== Text under study ==

Judge Edmonds and Judge Armstrong dissented in separate opinions. Judge Edmonds asserted that the constitutional right to associate requires that the constitutional protections against unreasonable searches and seizures apply equally to "those who belong to gangs, wear baggy gang-related clothing, or identify with groups known to be violent" as they do to others. Id. (Edmonds, J., dissenting). He opined that defendant's decision to remain at the scene after Brown concluded her investigation of him was the only fact that could have contributed to her concern that defendant might pose an immediate threat to her safety or that of others. Id. at 436 (Edmonds, J., dissenting). But that fact, Judge Edmonds asserted, was of little significance in light of defendant's cooperative attitude and the fact that Brown did not tell him that he was free to leave. Id. (Edmonds, J., dissenting). Judge Edmonds further posited that Brown's failure to direct defendant to leave indicated that she did not perceive defendant to be a greater threat at the end of the investigation than she had at the beginning. Id. (Edmonds, J., dissenting). According to Judge Edmonds, the majority's decision would permit the police to patdown "any person dressed in gang attire and present in a mall or other public place * * * even in the absence of individualized suspicion[,]" contrary to Article I, section 9, of the Oregon Constitution. (2) Id. at 436-37 (Edmonds, J., dissenting).

Judge Armstrong similarly believed that the officers' knowledge that defendant was a member of the 18th Street gang, and their prior experiences with that gang, were not "sufficient to give the officers a reasonable basis to believe that defendant was a member of the 18th Street gang who, because of that membership, was reasonably likely to be carrying a gun." Id. at 439 (Armstrong, J., dissenting). He also could not discern a difference between the officers' knowledge that defendant was a member of a particular gang that was known to carry guns and their knowledge that members of a particular type of gang carry guns. Id. at 440 (Armstrong, J., dissenting). "In either case" Judge Armstrong observed, "the state seeks to rely on a syllogism that people of a particular group often carry weapons, that the defendant appears to be a member of that group, and that it is therefore reasonable to suspect that the defendant is carrying a weapon." Id. (Armstrong, J., dissenting). He noted further, as did Judge Edmonds, that Brown did not have a reason to fear for her safety because defendant was cooperative and because Brown had not waited for the backup officers to arrive to conduct her investigation of the three individuals. Id. at 440-41 (Armstrong, J., dissenting). In Judge Armstrong's view, defendant's failure to leave when Brown returned defendant's identification was of no significance because Brown should have understood that defendant merely wished to resume his encounter with his friends. Id. at 441-42 (Armstrong, J., dissenting).

In this court, defendant relies on the dissenting opinions by Judge Edmonds and Judge Armstrong and argues that the Court of Appeals majority erred in its application of the Bates rule because Brown did not have a particularized suspicion that defendant was armed and might pose a threat to the officers' safety. He observes that, when Brown had concluded her investigation of defendant, she did not tell him that he was free to leave, from which he argues that his failure to leave should not have contributed to Brown's safety concerns. He notes further that he was "cooperative and unthreatening" and, thus, should not have made the officers feel that he presented an immediate risk to their safety.

===

• **Activity**
Resume the court opinion on the police patdown of a gang member, picking up right after its final sentence. You can complete the work without consulting the records.

== Dataset extract ==

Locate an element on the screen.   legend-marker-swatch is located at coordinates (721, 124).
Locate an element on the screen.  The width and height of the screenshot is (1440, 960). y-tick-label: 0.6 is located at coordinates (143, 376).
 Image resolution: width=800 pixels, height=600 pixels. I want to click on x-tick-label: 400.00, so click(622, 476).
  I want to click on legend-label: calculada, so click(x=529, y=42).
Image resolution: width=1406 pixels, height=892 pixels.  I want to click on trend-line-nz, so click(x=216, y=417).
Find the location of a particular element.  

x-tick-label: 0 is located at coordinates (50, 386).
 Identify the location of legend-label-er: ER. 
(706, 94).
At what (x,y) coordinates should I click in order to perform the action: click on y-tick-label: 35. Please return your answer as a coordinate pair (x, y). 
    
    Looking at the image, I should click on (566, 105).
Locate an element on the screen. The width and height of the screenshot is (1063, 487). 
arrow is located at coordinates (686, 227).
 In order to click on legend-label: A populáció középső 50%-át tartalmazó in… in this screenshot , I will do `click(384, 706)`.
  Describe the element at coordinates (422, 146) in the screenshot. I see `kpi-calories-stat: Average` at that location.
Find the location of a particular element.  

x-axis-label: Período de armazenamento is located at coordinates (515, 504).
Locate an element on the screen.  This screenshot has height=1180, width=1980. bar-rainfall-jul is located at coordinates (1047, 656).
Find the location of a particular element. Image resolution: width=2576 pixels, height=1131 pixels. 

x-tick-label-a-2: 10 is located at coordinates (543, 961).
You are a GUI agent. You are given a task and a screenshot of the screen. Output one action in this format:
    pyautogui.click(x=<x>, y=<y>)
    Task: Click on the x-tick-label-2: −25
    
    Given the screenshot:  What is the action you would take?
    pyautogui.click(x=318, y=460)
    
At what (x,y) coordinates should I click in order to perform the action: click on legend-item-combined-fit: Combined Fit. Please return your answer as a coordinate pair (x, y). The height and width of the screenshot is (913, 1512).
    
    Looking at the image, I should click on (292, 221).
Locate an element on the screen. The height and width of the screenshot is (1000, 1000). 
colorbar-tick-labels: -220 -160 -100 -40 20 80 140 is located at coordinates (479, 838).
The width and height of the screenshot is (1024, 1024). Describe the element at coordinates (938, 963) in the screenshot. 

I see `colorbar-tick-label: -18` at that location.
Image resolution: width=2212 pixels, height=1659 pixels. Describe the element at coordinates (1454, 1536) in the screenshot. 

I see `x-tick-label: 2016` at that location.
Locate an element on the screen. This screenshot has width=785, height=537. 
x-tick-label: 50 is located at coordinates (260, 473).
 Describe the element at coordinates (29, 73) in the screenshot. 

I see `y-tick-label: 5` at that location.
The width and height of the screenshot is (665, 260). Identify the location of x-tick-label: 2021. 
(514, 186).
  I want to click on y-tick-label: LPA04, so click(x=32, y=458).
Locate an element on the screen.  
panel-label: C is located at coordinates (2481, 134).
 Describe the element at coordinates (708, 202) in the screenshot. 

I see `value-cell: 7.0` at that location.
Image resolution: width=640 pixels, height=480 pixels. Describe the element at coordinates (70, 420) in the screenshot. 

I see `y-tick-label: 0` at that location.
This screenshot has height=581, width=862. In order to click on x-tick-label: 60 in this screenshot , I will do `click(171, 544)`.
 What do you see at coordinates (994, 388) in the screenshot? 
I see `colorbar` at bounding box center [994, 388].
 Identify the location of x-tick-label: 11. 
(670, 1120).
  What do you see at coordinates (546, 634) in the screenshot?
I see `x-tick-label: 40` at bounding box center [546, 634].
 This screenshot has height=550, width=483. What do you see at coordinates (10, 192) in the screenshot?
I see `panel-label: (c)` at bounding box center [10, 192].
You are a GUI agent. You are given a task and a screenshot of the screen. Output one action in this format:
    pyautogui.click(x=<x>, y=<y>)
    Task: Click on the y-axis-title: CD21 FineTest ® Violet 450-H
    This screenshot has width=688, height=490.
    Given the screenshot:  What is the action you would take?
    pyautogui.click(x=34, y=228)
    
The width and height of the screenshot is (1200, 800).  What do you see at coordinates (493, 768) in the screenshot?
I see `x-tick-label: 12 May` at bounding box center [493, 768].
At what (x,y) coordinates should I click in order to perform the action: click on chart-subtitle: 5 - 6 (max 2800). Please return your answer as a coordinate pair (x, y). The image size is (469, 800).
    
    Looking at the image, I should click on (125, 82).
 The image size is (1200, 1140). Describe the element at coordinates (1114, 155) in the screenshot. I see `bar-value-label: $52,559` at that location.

===

• **Output**
The state responds that this court needs to decide only whether "the officers' belief that defendant might be armed and dangerous [was] a reasonable one." In its view, "the officers reasonably believed that this defendant might pose an immediate threat primarily because he had expressly affiliated himself with a particular gang, the local members of which operate in the immediate vicinity and, in the officers' training and experience, often are armed." Further, the state argues, "[t]hat suspicion was sufficiently particularized because it was based on characteristics shared by a narrow and well-defined category of persons with whom the officers had specific experiences and about whom the officers had received training." For the reasons that follow, we agree with the state.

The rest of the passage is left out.